Hindu devotees hold torches as they arrive to perform prayers during celebrations to mark the Navratri festival (Reuters)
Over 100 Hindu pilgrims are now believed to have died after trying to cross a bridge at a religious festival 37 miles from the town of Datia, in Madhya Pradesh, India, according to local police.
More than 50,000 worshippers were attending the Navratri festival at Ratangarh temple. The bridge, near the temple, crosses the Sindh river. Pilgrims started to panic when they thought the bridge was going to collapse, and police used batons to assert control, according to some eye-witnesses. This claim was disputed by Datia legislator Narottam Mishra, who is also the state government spokesman.

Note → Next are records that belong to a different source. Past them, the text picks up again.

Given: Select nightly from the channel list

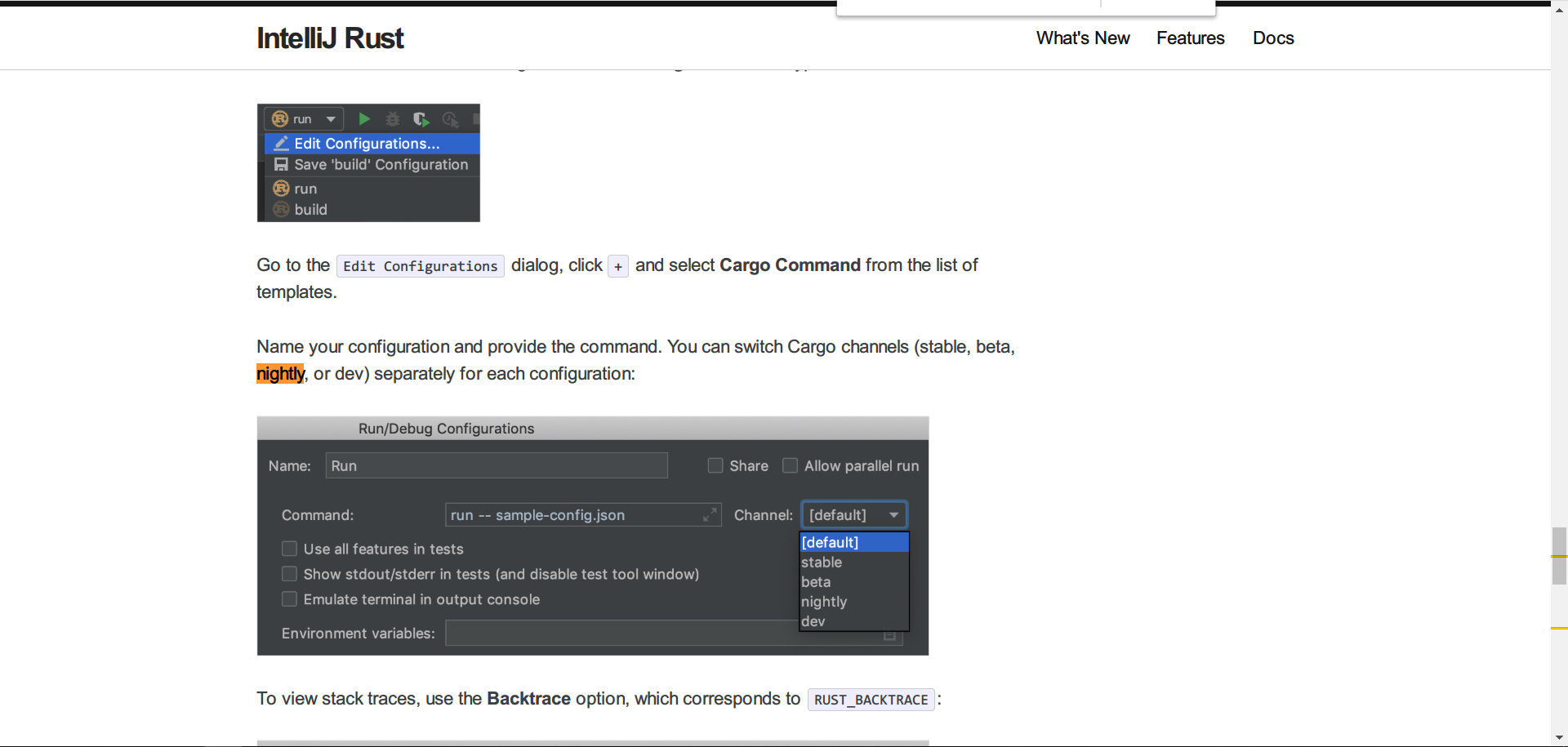Looking at the screenshot, I should (824, 602).
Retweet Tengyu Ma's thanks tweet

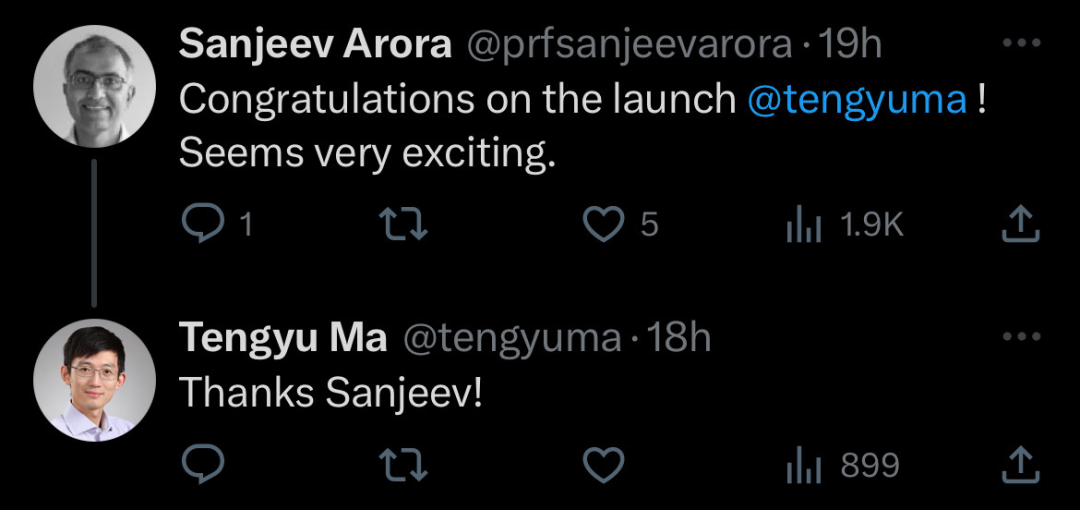pos(404,464)
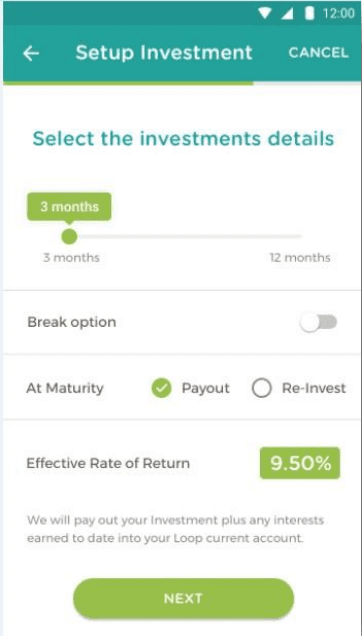Click the green slider handle

[69, 236]
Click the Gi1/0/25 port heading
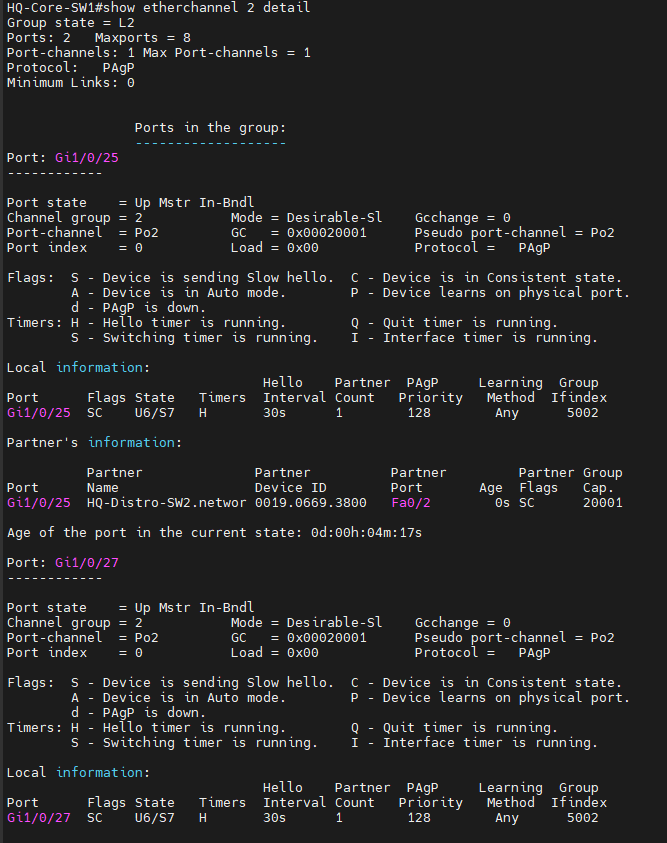This screenshot has width=667, height=843. [x=87, y=158]
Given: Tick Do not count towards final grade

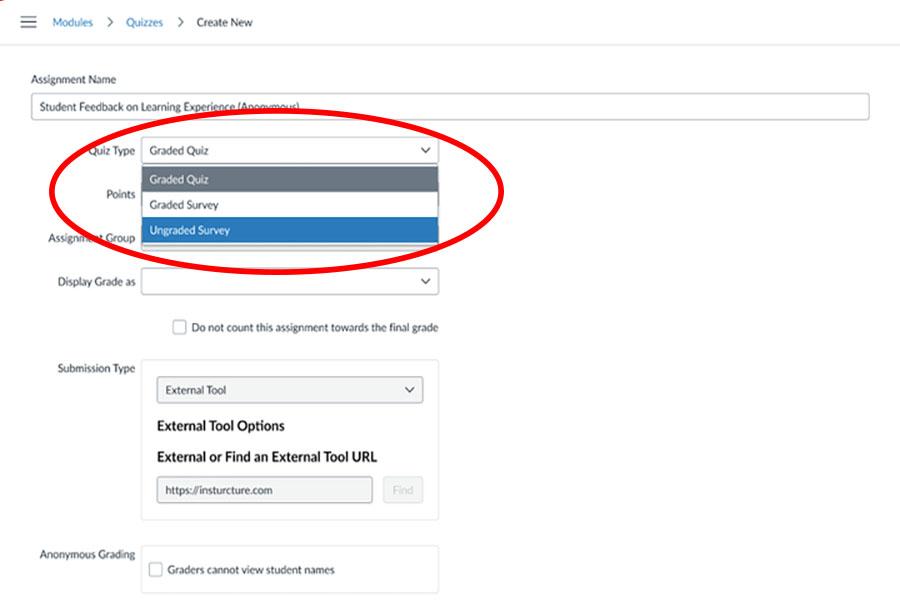Looking at the screenshot, I should click(x=179, y=327).
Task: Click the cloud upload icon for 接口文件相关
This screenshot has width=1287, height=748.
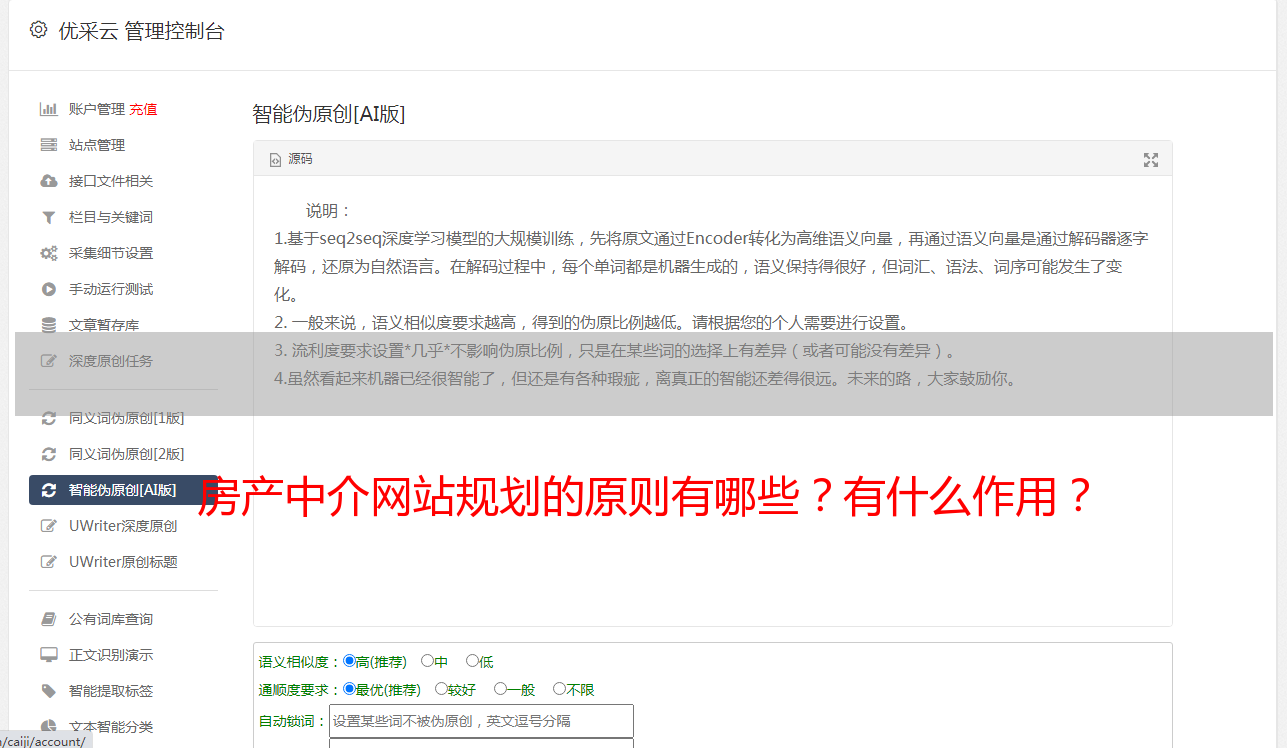Action: 48,181
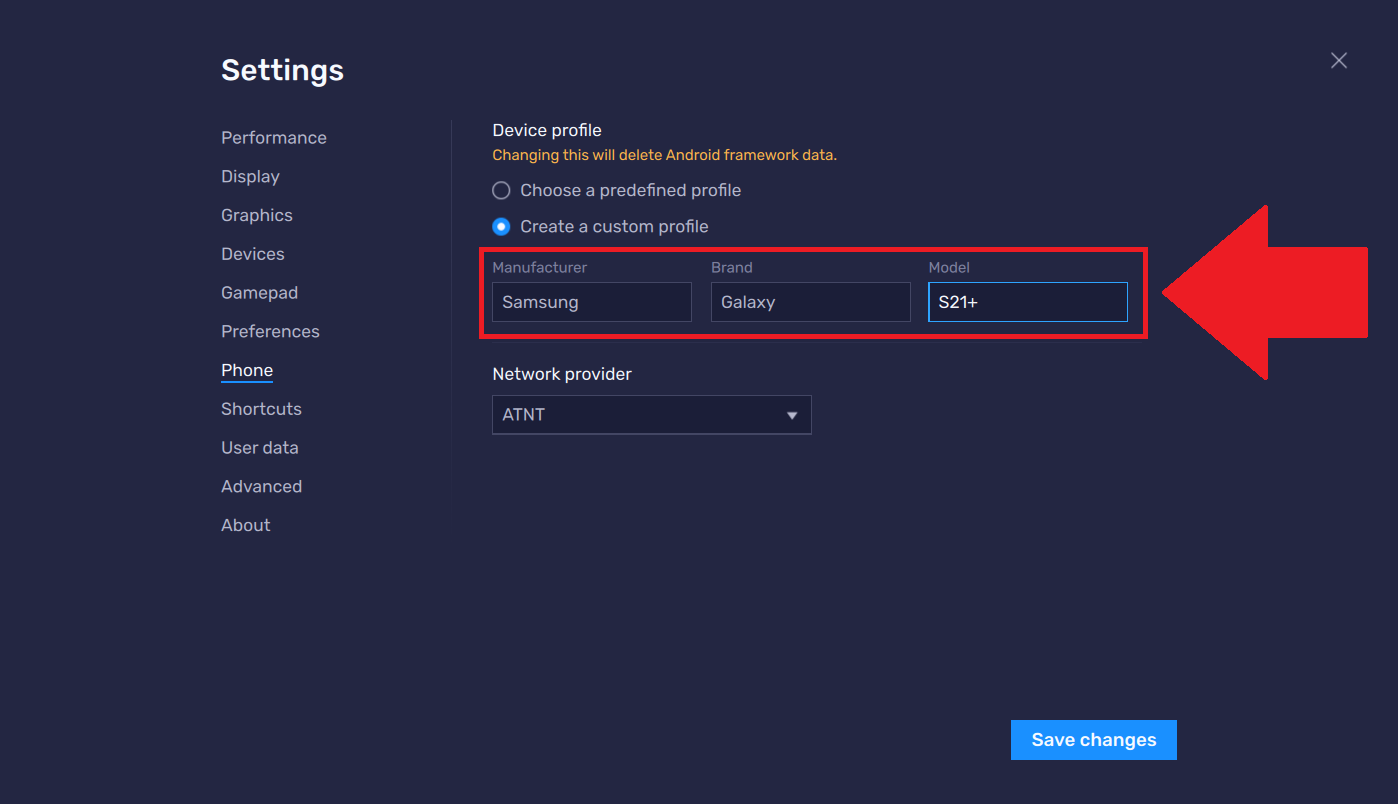
Task: Open the About section
Action: [245, 524]
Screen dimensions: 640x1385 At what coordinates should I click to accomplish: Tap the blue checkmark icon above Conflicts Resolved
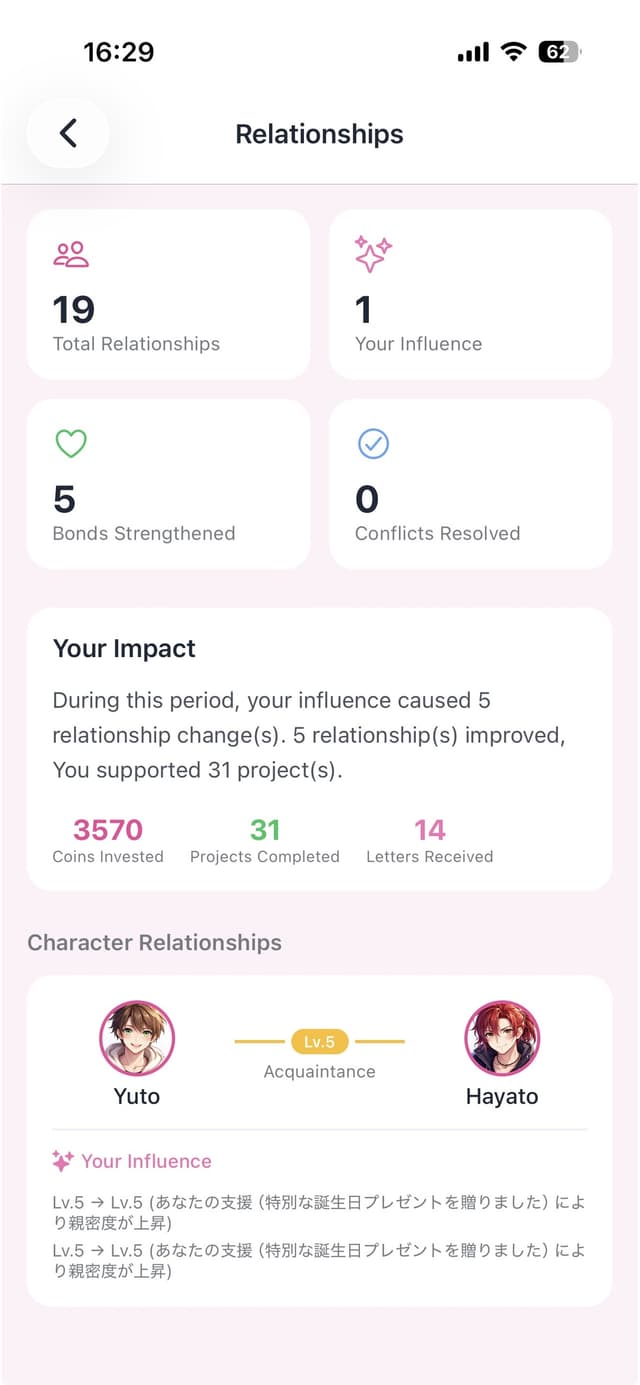371,443
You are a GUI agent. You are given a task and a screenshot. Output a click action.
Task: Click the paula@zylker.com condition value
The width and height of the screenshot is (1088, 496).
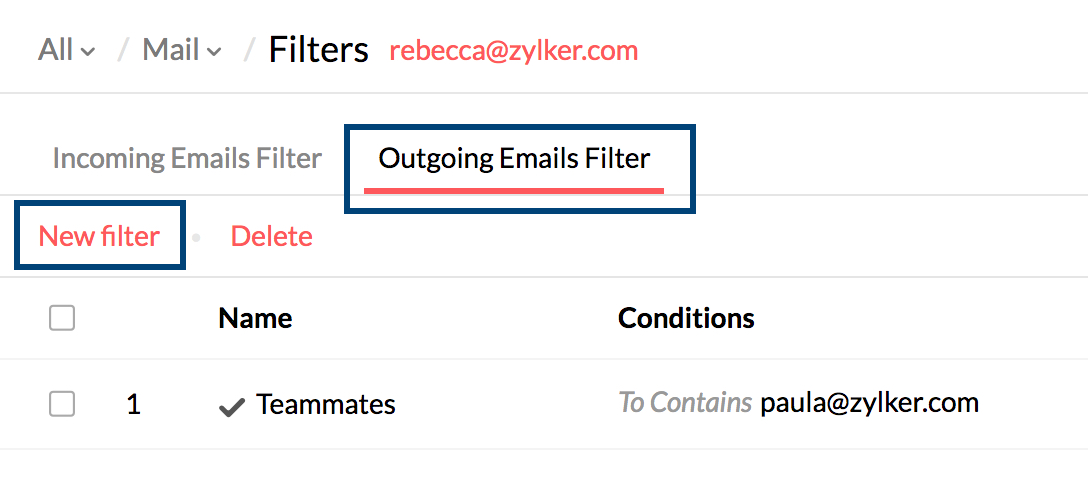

Hindu pilgrims on the bridge at Ratangarh, 13 October 2013 (Twitter)
Speaking to Sky News, local reporter Sidharth Ranjan Das said: "There was a group of youngsters who wanted to cut short the waiting period in the line for the religious rituals they wanted to offer for the Goddess in the temple and so they started this rumour that the bridge on which they were standing was about to collapse; because of this there was panic. Reportedly there were about 25,000 people on the bridge, and this is where the stampede happened. The magnitude is very high with so many casualties, and our sources in the police are telling us that the death toll can go beyond 100 mark."
Although most of the pigrims died in the ensuing crush, many are believed drowned when they jumped into the water in a bid to escape. The Times of India quotes local officials as saying they fear the death toll will rise.
Local police official DK Arya said: "We are yet to recover bodies from the river."